#伊拉克石油出口下降75% 🚨 Irak: Öl-Exporte brechen um 75% ein – jetzt kommt die echte Variable für den Ölpreis!

Am 8. August bestätigte der irakische Ölminister: Aufgrund der Schließung der Straße von Hormus seien die irakischen Öl-Exporte im Vergleich zur Zeit vor den Ereignissen um etwa 75% zurückgegangen.

Vor den Ereignissen exportierte der Irak täglich rund 3,4 Millionen Barrel Rohöl über die Straße von Hormus. Jetzt ist nicht das Problem „kein Öl“, sondern: Das Öl kann nicht hinaustransportiert werden.

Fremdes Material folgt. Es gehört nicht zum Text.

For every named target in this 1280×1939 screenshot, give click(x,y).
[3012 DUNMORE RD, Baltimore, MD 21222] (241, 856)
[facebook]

Das ist auch das Wichtigste, worauf der Rohölmarkt derzeit zu achten hat:

Wenn die Straße weiter geschlossen bleibt, könnten die Kürzungen der irakischen Förderung und Versorgungsunterbrechungen sich noch weiter ausweiten – und die Besorgnis um die Rohölversorgung könnte die Notierungen im nahen Monat weiter stützen.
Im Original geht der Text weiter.